I never thought I would come to write such a post one day, but the truth of the matter is: the way I used to use my computer wasn’t sustainable. Whoa! It seems you really can use the word sustainable wherever you want…

I’m a browser person. Pretty much everything I do sits inside the browser: e-mails, RSS feeds, reading the news, facebook, etc… everything happens inside the browser. When I need to find a scientific paper, what do I do? That’s right! I use my browser to go to Google Scholar where I then search for what I’m looking for. Nowadays I’m even having some Google Docs action ever since I started sharing documents with my fiancée which require the capability of simultaneous collaborative editing. Sadly, all of this can only happen in the browser. Microsoft, with all its might, still hasn’t figured out a way to make Microsoft Office collaborative. But I digress.

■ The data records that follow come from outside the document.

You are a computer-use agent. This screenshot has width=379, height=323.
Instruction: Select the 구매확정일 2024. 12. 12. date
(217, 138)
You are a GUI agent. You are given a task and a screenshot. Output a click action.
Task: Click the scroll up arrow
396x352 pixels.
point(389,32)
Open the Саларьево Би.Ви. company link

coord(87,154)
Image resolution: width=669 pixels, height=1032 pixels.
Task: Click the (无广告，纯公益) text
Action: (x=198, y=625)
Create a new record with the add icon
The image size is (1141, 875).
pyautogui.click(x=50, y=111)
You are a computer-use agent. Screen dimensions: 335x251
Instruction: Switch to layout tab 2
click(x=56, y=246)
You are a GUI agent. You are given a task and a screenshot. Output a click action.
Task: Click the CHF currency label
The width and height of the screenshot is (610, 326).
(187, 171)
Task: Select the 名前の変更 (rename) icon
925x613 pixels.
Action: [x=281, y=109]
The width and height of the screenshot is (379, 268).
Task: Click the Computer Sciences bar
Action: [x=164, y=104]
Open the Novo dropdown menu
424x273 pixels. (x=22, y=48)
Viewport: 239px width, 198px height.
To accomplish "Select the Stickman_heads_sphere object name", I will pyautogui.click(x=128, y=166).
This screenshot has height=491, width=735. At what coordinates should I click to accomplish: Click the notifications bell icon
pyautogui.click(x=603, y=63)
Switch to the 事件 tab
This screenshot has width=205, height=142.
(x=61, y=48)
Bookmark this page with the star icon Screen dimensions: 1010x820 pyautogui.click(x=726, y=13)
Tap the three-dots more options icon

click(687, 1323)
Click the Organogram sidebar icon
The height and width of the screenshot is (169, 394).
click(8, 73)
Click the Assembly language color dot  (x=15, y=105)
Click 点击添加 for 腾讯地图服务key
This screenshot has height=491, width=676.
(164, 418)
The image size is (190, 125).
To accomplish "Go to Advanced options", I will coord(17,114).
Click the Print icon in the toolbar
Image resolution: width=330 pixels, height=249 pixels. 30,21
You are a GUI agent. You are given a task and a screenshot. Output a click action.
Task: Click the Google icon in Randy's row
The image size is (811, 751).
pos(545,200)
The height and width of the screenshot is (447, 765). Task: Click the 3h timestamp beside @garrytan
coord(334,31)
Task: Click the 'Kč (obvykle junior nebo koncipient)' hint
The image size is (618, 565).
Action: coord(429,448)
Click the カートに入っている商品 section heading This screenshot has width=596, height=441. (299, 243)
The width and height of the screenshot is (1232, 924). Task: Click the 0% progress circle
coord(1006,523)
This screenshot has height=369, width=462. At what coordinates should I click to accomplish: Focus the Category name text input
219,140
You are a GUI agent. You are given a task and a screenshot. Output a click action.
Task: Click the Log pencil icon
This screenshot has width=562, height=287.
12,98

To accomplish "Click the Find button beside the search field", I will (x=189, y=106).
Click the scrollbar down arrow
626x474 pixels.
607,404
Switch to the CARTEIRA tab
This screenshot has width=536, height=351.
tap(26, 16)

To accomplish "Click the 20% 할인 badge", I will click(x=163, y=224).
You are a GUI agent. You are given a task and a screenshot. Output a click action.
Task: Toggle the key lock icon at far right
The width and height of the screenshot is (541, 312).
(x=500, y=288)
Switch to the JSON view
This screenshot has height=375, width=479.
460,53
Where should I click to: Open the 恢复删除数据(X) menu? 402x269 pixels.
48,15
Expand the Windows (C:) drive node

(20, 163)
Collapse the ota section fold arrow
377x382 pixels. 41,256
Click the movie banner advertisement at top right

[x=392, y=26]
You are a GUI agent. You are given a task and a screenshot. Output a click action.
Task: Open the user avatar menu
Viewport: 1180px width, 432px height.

The point is, those of you who are lazy and like to keep things at hand (like me), probably end up with at least 10 tabs open at all time. And your work flow is something like “open tab”, “search for something”, “close tab” and that would be peachy if it wasn’t for all the bugs features present in nowadays’ browsers. For example, if you close a tab in Chrome, Chrome will still keep that tab stored just in case you made a mistake and want to bring it back to life. Similarly, all your path within a tab is stored, in case you want to push the back button to go to where you where before. Now, when you put these two together (a whole path plus saving all the closed tabs), this brings up quite a massive memory requirement. In the beginning it might not be noticeable, but Chrome (and Firefox, Safari, etc) can grow above 1Gb of memory quite fast.

When that happens, your computer will start swapping memory to the hard-drive and eventually you’ll start to feel sluggishness in everything you do.

How can I fix that? This was my first thought. And if I can’t drive web-browser developers to do something about it and truly make their code more memory friendly, that means I have to change the way I use my Mac. It started with GMail. I’m an avid GMail user but GMail’s web interface is loaded with resource-hogging javascript. This meant that GMail had to go and give way to a more resource friendly Thunderbird. A purpose-built application which, despite only serving one task, it’s always there whenever I need it. It also notifies me whenever I receive a new e-mail and I can even replace Outlook which I was using for my university e-mail! Something about two birds and a stone comes to mind…

Not requiring to have my e-mail open in the browser anymore, this meant I could just close the browser whenever I don’t need it. This has been the biggest change in my behavior. Nowadays, I open the browser, check whatever I want to check, and afterwards, the way of the dinosaurs it goes again. This means that the memory usage of the browser never goes up like mad anymore, my computer is always snappy and all the frustration of dealing with a slow as molasses computer is gone.

Nota bene, I have 8Gb of RAM in my Mac, I’ve had it this way for a while now, and if history has taught me anything, that is that no amount of RAM is enough when you use the browser continuously, without ever closing it or restarting your computer. Period.

Lesson learned? How happy you feel about your computer’s speed has a strong correlation (and causation) with how often you close your browser.